▸ WORK TO BE COMPLETED
Can you quote verbatim the stretch of the listing below that runs from the line with "Identify the location" up to and including the line with "The image size"?

▸ RECORDS TO PROCESS
>>>>>

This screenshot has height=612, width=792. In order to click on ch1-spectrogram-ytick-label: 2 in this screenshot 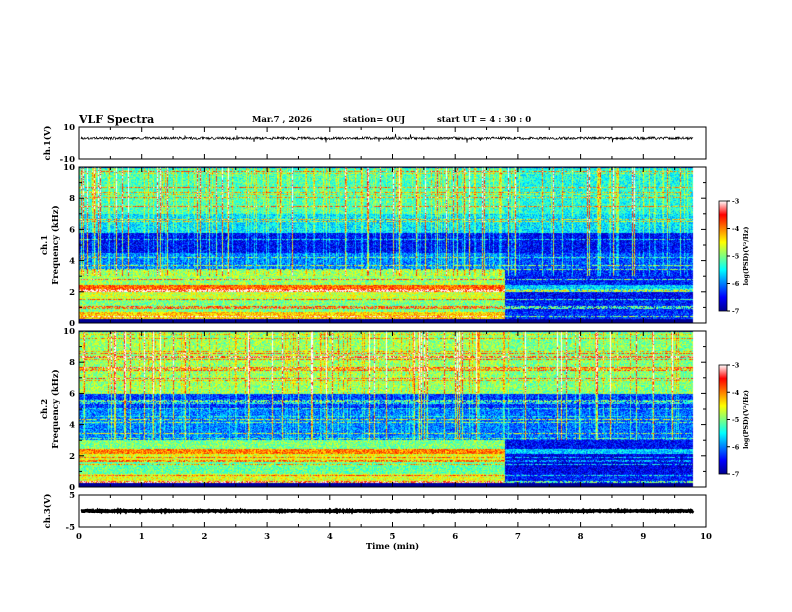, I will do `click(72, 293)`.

<<<<<
>>>>>

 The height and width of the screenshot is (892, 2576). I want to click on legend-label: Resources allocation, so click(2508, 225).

<<<<<
>>>>>

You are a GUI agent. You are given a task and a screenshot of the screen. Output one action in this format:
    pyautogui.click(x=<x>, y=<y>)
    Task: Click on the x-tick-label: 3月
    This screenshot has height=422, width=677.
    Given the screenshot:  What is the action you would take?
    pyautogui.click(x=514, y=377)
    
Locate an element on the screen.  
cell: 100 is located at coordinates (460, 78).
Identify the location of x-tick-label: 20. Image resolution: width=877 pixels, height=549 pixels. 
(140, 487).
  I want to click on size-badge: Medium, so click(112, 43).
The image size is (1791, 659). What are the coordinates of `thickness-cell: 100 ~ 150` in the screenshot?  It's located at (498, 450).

<<<<<

▸ ANSWER FOR THIS EXERCISE
Identify the location of x-tick-label: 20. Image resolution: width=877 pixels, height=549 pixels. 
(140, 487).
  I want to click on size-badge: Medium, so click(112, 43).
The image size is (1791, 659). What are the coordinates of `thickness-cell: 100 ~ 150` in the screenshot?  It's located at (498, 450).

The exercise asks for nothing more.